Stemming from a 2015 accident, in the original Licence Appeal Tribunal (LAT) hearing, Adjudicators Hines and Punyarthi found the applicant sustained a catastrophic impairment (CAT) designation under Criterion 7 (whole person impairment (WPI) of 55% or more) and was entitled to the non-earner benefit (NEB).
Gore Mutual Insurance applied for reconsideration which was considered solely by Adjudicator Hines given that Adjudicator Punyarthi’s term had expired and was no longer with the LAT. The Respondent’s request for reconsideration was dismissed with slight adjustments to the main determinations made by the adjudicators. Specifically, of the WPI ratings in the original decision, the only one that was corrected on reconsideration was the assignment of 3% for medication use. Even after deducting from the total WPI score, when rounded up, Adjudicator Hines still found the applicant qualified for CAT designation under Criterion 7.
Gore appealed to the Divisional Court. The issue before the Court was whether the LAT erred in law in finding the applicant was catastrophically impaired and thus entitled to NEBs. The Divisional Court found no appealable question of law had been raised as the Respondent characterized the findings of the LAT as being legal conclusions and not factual ones based on medical evidence. Thus, although CAT determination is a legal test under the Schedule, it involves a consideration of medical opinions and specific WPI ratings to be assigned to each impairment; these are questions of mixed fact and law as are questions of whether the applicant qualifies for NEBs.
Notably, the Divisional Court also considered the issue of the same adjudicator hearing both the original LAT and reconsideration hearings. Gore took issue with Adjudicator Hines hearing the reconsideration as she was one member of the two-member panel which decided the original LAT decision (Adjudicator Punyarthi’s term with the LAT having expired).
Rule 18.1 of the LAT Rules provides that “the Tribunal may, on its own initiative or upon a request of a party…reconsider any decision of the Tribunal that finally disposes of an appeal. The Divisional Court found the language in this rule is permissive and reconsiderations may be heard by the same member.
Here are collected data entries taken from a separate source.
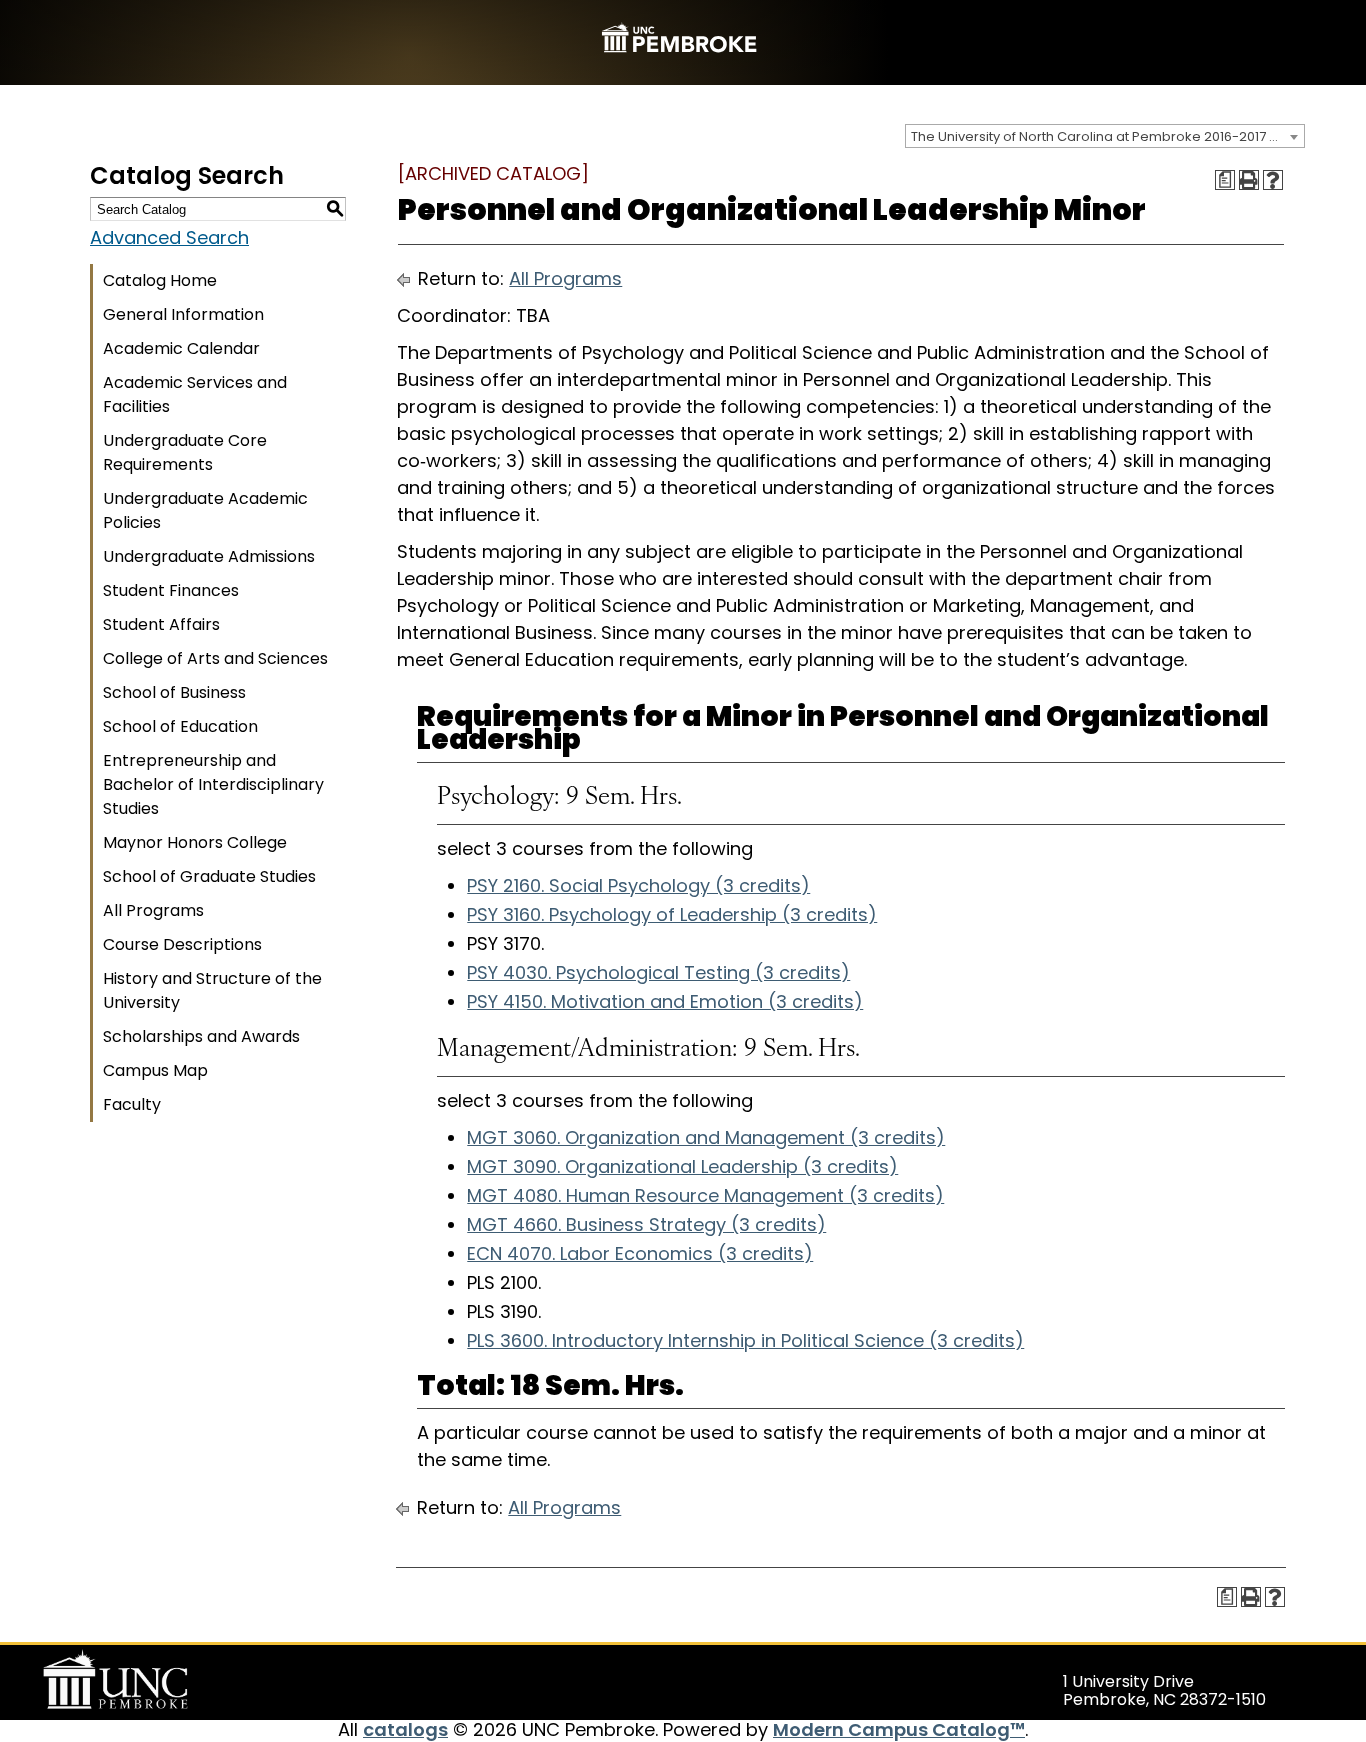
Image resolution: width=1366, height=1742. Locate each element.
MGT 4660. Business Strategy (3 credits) (646, 1224)
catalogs (405, 1729)
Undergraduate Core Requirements (185, 452)
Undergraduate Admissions (209, 556)
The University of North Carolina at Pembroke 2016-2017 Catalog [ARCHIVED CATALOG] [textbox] (1107, 136)
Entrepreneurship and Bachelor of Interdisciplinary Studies (213, 784)
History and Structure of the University (212, 990)
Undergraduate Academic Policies (205, 510)
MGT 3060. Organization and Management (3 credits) (706, 1137)
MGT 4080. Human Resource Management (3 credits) (705, 1195)
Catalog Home (160, 280)
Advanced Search (169, 237)
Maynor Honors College (195, 842)
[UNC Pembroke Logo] (154, 1680)
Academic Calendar (181, 348)
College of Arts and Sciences (215, 658)
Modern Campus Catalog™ (899, 1729)
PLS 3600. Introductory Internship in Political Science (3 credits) (745, 1340)
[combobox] (1105, 136)
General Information (183, 314)
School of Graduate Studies (209, 876)
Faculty (132, 1104)
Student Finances (171, 590)
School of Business (174, 692)
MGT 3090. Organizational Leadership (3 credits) (682, 1166)
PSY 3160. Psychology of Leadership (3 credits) (672, 914)
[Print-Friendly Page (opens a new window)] (1249, 180)
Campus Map (155, 1070)
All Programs (153, 910)
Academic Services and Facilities (195, 394)
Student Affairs (161, 624)
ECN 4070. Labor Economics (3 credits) (640, 1253)
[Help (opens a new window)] (1273, 180)
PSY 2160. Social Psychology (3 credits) (638, 885)
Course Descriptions (182, 944)
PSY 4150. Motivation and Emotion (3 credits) (665, 1001)
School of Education (180, 726)
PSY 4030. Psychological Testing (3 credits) (658, 972)
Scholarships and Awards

It went on to note that, although s. 4.3 of the Statutory Powers Procedures Act permitted Adjudicator Punyarthi to participate in the original decision after her appointment had expired, s. 21.2 of the SPPA permits a “tribunal” to review its own decision if it has rules to that effect – meaning the LAT retains discretion to assign a request for reconsideration to a different member or to one member of a two-member panel.
The Court went on to state:
[50] The member whose decision is being reconsidered is often the best placed to efficiently evaluate the errors alleged, given their familiarity with the evidence and submissions in the proceeding. As a reconsideration is not an opportunity for a party to reargue their case, the original decision maker can focus on the narrow issues raised in the request. The original decision maker be in the best position to know whether a reconsideration request actually raises any new issues or submissions (see: Taucar v. Human Rights Tribunal of Ontario, 2017 ONSC 2604).Because the LAT Rules are permissive, the Court determined that it was within the jurisdiction of Adjudicator Hines to hear the reconsideration request and to consider submissions as to any alleged errors or other grounds for reconsideration under Rule 18.2 of the Rules. The appeal was dismissed.